PASSAGE FOR REVIEW –
BEGIN

That's really scary, Larry and I am glad you survived.

If it is outside awareness the only solution I can imagine lies in what decisions you make for yourself when you are not dissociated. Making safety plans like not being anywhere near a pool, having someone you can call to be with when you feel unsafe, and choosing to get help through therapy or inpatient care. What's happening is quite dangerous.

Larry

i have no idea why i get that way,  i haven't had feelings of self harm lately.   

Armee

That's the tricky thing with dissociation is we think we haven't had certain feelings, but sometimes the evidence is undeniable. You recently found yourself at the bottom of a pool about a month after attempting to drown yourself, right? So even if those thoughts and actions don't feel like yours...they are. And they affect your one single body's integrity.

Larry

i thought i was doing so good,  but the last week or 2,  i have been drinking more,    i don't know why.   i just want to be drunk all the time.  i don't want to remember.   i relly don't like anything about the past.  i just want to be numb.    i really don't like emotions !

END

GIVEN INFORMATION –
BEGIN

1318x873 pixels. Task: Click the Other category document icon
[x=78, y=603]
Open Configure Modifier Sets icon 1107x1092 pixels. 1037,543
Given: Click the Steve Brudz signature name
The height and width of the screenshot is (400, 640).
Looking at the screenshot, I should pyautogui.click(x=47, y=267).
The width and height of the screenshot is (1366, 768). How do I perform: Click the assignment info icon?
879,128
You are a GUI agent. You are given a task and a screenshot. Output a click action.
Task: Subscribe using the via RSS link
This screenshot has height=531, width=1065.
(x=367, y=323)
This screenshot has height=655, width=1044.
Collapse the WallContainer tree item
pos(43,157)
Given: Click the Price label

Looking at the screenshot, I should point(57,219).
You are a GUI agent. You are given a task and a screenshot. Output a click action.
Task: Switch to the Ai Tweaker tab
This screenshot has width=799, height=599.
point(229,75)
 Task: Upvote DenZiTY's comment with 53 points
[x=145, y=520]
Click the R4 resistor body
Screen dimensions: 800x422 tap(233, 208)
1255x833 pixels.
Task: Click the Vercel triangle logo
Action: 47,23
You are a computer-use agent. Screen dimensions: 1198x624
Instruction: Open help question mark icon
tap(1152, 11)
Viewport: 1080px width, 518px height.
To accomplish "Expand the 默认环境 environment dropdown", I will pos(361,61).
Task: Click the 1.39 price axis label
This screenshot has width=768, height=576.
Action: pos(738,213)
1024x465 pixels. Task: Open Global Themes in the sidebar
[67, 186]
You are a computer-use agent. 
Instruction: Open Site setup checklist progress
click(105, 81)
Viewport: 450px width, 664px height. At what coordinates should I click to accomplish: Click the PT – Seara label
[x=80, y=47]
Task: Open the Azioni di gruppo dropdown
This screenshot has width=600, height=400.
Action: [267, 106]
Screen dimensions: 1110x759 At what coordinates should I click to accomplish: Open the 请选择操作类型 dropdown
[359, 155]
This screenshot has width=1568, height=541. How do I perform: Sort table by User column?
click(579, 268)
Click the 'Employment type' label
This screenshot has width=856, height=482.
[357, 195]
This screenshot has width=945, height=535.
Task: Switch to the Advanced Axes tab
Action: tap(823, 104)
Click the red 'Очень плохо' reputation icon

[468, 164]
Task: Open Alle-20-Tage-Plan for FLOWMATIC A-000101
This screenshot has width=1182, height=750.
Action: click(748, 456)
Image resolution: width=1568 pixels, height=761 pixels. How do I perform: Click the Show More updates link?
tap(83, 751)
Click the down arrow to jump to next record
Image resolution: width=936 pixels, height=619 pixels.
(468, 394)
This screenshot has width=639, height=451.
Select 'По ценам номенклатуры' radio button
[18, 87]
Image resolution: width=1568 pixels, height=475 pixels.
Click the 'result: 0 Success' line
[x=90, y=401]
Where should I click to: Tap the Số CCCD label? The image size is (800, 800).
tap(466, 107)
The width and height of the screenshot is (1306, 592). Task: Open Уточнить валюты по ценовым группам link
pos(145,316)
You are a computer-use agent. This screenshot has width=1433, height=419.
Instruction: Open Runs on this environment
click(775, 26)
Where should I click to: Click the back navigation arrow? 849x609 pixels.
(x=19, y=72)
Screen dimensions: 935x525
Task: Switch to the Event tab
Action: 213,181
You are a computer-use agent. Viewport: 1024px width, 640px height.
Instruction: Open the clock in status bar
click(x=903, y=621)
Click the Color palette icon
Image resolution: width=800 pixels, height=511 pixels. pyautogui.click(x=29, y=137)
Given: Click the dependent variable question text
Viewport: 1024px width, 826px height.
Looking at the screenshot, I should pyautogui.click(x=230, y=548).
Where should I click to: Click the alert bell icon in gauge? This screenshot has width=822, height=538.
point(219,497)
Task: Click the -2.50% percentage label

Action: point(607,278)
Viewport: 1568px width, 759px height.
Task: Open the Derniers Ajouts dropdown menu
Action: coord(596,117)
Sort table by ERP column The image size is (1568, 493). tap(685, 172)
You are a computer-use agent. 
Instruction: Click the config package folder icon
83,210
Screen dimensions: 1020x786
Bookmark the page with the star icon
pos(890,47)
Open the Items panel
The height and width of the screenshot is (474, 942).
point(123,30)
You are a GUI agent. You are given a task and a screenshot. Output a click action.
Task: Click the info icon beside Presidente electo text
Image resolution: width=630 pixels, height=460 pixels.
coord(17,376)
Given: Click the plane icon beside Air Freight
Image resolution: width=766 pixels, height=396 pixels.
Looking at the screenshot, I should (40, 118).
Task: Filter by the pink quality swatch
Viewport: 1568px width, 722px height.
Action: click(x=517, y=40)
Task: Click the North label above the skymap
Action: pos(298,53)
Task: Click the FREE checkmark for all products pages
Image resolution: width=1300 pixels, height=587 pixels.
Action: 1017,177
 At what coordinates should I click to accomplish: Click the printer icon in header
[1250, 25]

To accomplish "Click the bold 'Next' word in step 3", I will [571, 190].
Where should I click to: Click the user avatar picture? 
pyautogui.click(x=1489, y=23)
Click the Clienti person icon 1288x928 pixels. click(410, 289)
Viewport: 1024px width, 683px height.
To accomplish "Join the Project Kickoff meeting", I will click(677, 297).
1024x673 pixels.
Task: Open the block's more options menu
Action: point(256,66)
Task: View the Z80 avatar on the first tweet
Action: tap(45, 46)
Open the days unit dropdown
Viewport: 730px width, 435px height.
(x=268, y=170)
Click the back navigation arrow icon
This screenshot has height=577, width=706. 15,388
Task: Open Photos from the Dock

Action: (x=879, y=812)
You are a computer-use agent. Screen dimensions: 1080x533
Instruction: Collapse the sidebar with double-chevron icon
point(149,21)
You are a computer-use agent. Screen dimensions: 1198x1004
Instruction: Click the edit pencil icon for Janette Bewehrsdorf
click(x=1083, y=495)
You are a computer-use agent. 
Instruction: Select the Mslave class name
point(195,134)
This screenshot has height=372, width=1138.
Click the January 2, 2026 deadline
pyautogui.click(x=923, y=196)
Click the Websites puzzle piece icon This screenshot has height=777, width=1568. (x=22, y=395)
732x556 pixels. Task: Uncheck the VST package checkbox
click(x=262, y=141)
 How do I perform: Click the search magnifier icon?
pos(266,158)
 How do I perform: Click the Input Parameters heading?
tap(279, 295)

END

WHAT TO WORK ON – Please pick up the conversation about dissociation above, starting right after Larry's last message.

ANSWER BOX –
Armee

No. They can really suck. They only way is slower than snail's pace and after you have safe coping mechanisms in place. I'm sorry Larry. I wish it were easier. It's not. But it feels so much better once you start getting through on the other side. Not easy, pretty miserable, worth it. But we need help, you know?

Larry

i really need help.    i thought i could do this.     i have been bouncing between doing good and being lost.   i just don't know what to do .  i feel so alone right now

Blueberry

#7
Small steps, Larry. Baby steps. Once a T said to me that I wanted to do kilometres of progress but I need to be content with centimetres or even millimetres.

We also say here: one step forward, two steps back. It is unfortunately normal to bounce around a lot between doing well and doing badly or feeling lost. There may actually be progress in those times but ime it's very difficult/ almost impossible to feel this progress. Sometimes other people on the forum see my progress when I don't. Probably mbrs on here who read your posts more often than I do will be able to see your progress and tell you.

Kizzie

 :yeahthat:  BB has been here for a long time as I have and it's quite true for many (most) of us that it's a forward and back kind of journey, but generally the movement is forward over time.

You have support here, do you have any in real life?  Have you thought about joining an AA group? Do you have a therapist?  If not these are actions you can take to surround yourself with support on your journey.   We all need help along the way.   :grouphug:

Larry

i did 4 therapy sessions,   the last one my T talked about AA.  i know i need to do something.   i haven't had a session in 4 or 5 weeks.    maybe i will reach out to my T tomorrow.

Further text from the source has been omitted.